Are there new tools or approaches you’re using to reduce claim frequency or severity that the industry isn’t talking about yet?
Our approach relies on a very granular understanding of the cyber landscape and real-world attacks. Our risk and actuary teams work with cyber researchers to understand threats and attackers’ behavior for better pricing segmentation. This isn’t common practice across the industry.
For example, over the last three years, we’ve been assessing email providers. If you’re a customer of Microsoft 365, you are twice as likely to experience a claim than if you’re using Google Workspace. In email security solutions, there’s a 100% difference between the best and worst, while costs are similar.
We have also been doing research on VPNs. Very popular vendors like Citrix and Cisco make users almost 7X times more likely to experience ransomware than if they don’t use them. We publish these insights in our annual InsurSec Reports to help SMBs make informed purchasing decisions.
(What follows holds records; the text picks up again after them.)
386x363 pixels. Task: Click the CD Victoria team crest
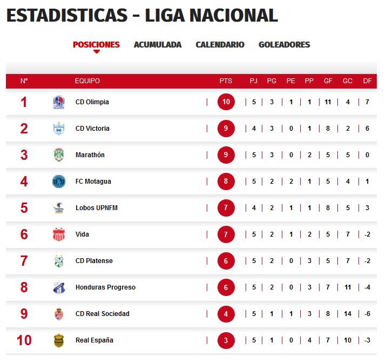(59, 129)
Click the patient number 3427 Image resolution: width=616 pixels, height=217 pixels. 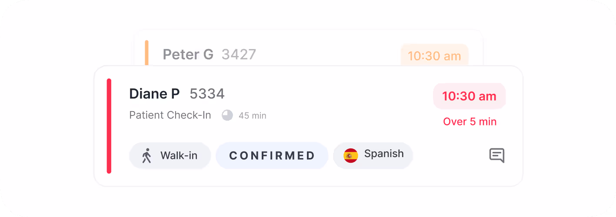[239, 54]
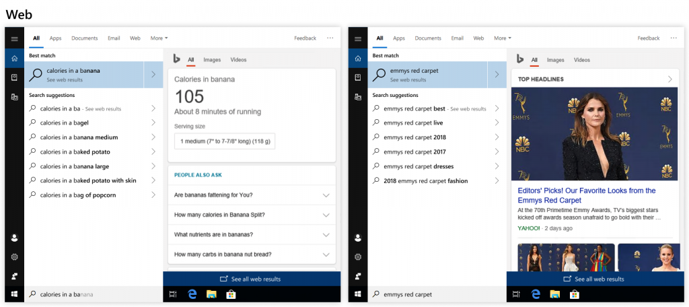The height and width of the screenshot is (307, 689).
Task: Open the More dropdown in the emmys panel
Action: tap(503, 38)
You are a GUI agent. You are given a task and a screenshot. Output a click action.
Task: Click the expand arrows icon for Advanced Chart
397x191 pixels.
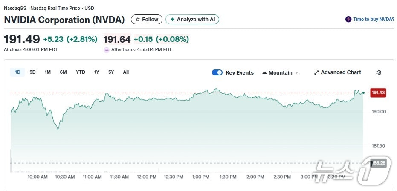click(x=316, y=73)
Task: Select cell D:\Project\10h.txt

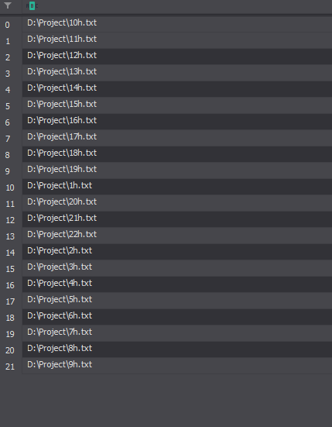Action: 177,24
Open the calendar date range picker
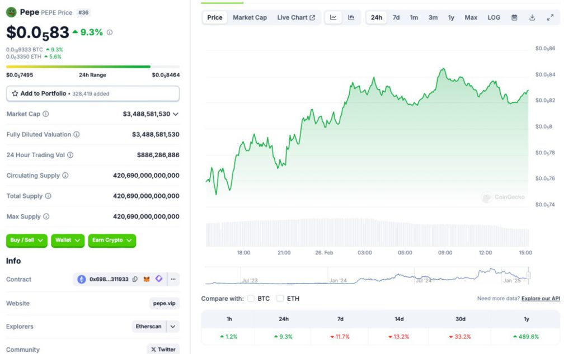The width and height of the screenshot is (573, 354). pyautogui.click(x=514, y=17)
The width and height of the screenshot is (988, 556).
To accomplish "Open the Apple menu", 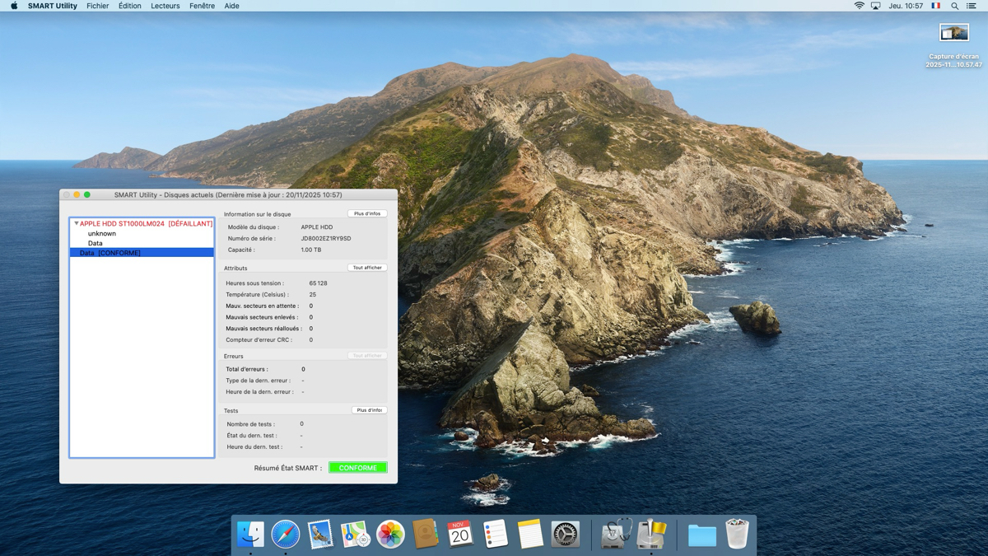I will point(14,6).
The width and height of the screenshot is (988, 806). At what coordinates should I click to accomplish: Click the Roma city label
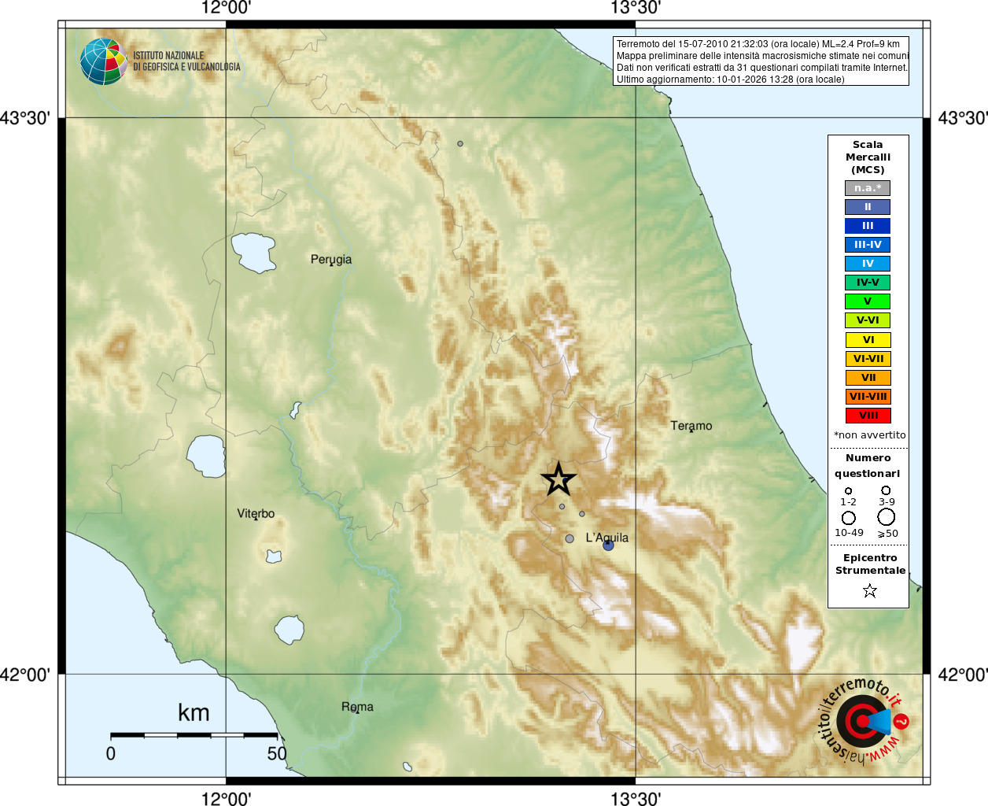tap(357, 707)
How can carriers and brokers work together to bring a more proactive, continuous risk management mindset to the market, especially for small and mid-market clients?
We created InsurSec about two years ago as a combination of security and insurance to help customers become more secure both technologically and financially.
We see visionary brokers who are bought into this concept and are willing to work with customers beyond just purchasing an insurance policy. They recognize the impact of a cyberattack is far-reaching, and losses often outsize policies. So being proactive about security through an insurance lens is super powerful. It can help them to unlock better terms and pricing for their customers, and improve the risk outcome — fewer and less costly claims and out-of-pocket losses.
On the carrier side, carriers must think beyond risk transfer. The combination of insurance and security is really important to solving cyber risk, especially for small to mid-sized clients who lack resources or expertise to secure their business. Businesses need help and guidance, and both brokers and carriers, as people who have skin in the game, can guide them into a better, more secure world.
What’s a paradigm shift you think the cyber insurance market will go through in the next 2-3 years, and what’s driving it?
Cyber risk management requires a more holistic approach. It’s not enough to tell customers they are a bad risk; you need to help them get better and stay better. Beyond making the connection, be a true advisor and be in the trenches. Provide security that’s better than they can get on the market, because no one is keeping security vendors accountable.
The paradigm shift is that insurers are moving beyond traditional risk transfer to become active participants in the cybersecurity ecosystem itself. This is driven by the increasing complexity of cyber risk, the inadequacy of traditional security solutions for small and mid-market businesses, and the unique position insurers hold to drive meaningful change through data, incentives, and continuous engagement.